## Texte
* * * * *
Vous n'avez pas payé les traites de votre voiture ou de votre maison ? Nul doute que les huissiers vont se charger de saisir tout cela. Maintenant si c'est l'un de vos organes artificiels que vous avez omis de régler dans les temps, ce sont les Repo Men qui vont se charger de récupérer le bien en question.... Et si les huissiers ne sont pas drôles, les Repo Men le sont encore moins puisque leurs interventions musclées se terminent généralement par la mort du client endetté. D'un autre côté, on imagine bien volontiers que la récupération d'organes n'est pas un emploi des plus simples. Reste que dans un monde où l'argent est roi, un job est un job. C'était du moins l'opinion de Remy, jusqu'à ce que l'une de ses «saisies» tourne mal et qu'il soit lui-même dans l'obligation de subir une coûteuse transplantation...
* * * * *
Entrées de données enregistrées:
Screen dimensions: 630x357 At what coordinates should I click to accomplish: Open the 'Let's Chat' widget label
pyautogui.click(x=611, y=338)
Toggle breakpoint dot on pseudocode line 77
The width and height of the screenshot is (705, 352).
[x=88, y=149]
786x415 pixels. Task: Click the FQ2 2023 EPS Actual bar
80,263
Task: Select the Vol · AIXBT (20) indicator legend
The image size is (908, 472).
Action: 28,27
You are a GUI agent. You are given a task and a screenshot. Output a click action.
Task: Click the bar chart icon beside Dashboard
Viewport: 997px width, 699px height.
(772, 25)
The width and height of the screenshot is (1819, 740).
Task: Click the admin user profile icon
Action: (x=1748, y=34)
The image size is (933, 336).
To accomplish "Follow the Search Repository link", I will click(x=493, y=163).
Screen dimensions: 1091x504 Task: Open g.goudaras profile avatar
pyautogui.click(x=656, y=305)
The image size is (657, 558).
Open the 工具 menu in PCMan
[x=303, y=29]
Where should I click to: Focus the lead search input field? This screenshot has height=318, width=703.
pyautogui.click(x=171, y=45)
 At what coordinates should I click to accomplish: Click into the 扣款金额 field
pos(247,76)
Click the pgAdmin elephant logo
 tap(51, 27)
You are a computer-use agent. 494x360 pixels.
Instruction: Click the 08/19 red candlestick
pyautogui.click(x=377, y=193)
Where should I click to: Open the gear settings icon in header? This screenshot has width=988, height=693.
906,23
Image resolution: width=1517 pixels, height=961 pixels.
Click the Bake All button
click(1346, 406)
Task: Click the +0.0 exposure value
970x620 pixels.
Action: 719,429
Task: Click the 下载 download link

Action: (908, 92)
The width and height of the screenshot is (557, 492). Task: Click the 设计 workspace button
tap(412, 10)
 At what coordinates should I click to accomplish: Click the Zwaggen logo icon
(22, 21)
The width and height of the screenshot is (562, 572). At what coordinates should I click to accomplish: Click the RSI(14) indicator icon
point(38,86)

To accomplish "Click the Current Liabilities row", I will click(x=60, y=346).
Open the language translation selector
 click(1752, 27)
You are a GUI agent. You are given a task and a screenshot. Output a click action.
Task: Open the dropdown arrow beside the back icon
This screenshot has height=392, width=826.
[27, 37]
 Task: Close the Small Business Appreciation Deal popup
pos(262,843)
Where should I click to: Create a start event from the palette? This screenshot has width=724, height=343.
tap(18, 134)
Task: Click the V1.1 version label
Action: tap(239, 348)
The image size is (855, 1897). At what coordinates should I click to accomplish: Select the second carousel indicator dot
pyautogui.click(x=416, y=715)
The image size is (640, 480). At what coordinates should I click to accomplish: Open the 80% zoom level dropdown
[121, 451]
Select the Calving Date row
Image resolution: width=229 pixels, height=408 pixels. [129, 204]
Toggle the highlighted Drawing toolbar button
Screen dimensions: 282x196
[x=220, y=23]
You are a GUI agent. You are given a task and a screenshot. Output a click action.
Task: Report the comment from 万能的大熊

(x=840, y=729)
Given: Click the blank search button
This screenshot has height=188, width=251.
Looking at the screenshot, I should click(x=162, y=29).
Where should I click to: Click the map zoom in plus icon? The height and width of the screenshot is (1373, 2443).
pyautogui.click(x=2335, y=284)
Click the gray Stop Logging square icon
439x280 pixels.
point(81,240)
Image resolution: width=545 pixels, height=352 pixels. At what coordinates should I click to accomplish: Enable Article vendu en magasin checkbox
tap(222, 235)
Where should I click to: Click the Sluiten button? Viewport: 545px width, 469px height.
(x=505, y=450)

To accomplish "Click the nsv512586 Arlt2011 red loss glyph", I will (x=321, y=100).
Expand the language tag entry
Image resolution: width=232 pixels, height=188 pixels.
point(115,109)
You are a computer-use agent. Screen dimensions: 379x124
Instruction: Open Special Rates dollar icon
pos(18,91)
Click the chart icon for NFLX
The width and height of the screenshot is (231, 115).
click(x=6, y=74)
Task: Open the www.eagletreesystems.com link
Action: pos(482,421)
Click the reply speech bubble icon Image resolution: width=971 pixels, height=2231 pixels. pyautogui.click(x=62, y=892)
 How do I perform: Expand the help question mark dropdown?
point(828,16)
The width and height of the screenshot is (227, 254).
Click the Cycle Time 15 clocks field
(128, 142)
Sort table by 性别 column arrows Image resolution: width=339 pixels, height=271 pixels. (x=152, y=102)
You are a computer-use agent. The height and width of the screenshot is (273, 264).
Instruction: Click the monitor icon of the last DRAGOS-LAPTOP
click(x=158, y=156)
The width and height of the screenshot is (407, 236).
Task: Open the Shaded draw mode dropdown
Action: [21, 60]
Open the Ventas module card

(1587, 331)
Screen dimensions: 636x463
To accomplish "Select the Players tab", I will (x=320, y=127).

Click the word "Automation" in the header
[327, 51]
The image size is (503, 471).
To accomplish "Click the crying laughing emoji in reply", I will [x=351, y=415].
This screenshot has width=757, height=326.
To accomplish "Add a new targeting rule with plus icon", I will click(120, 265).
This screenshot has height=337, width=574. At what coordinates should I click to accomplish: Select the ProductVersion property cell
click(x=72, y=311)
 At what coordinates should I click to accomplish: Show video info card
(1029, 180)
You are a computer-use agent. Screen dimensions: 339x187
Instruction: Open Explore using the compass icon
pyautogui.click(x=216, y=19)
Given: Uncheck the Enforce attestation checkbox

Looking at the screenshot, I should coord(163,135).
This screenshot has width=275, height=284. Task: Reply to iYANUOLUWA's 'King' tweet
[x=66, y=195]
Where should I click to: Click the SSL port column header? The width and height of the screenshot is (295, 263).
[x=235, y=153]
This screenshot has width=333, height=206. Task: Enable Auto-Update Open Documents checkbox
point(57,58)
* * * * *
## Énoncé
Réécrivez le passage du texte allant de « Vous n'avez pas » jusqu'à « une coûteuse transplantation... » inclus, en remplaçant « huissiers » par « agents de recouvrement ».

## Corrigé
Vous n'avez pas payé les traites de votre voiture ou de votre maison ? Nul doute que les agents de recouvrement vont se charger de saisir tout cela. Maintenant si c'est l'un de vos organes artificiels que vous avez omis de régler dans les temps, ce sont les Repo Men qui vont se charger de récupérer le bien en question.... Et si les agents de recouvrement ne sont pas drôles, les Repo Men le sont encore moins puisque leurs interventions musclées se terminent généralement par la mort du client endetté. D'un autre côté, on imagine bien volontiers que la récupération d'organes n'est pas un emploi des plus simples. Reste que dans un monde où l'argent est roi, un job est un job. C'était du moins l'opinion de Remy, jusqu'à ce que l'une de ses «saisies» tourne mal et qu'il soit lui-même dans l'obligation de subir une coûteuse transplantation...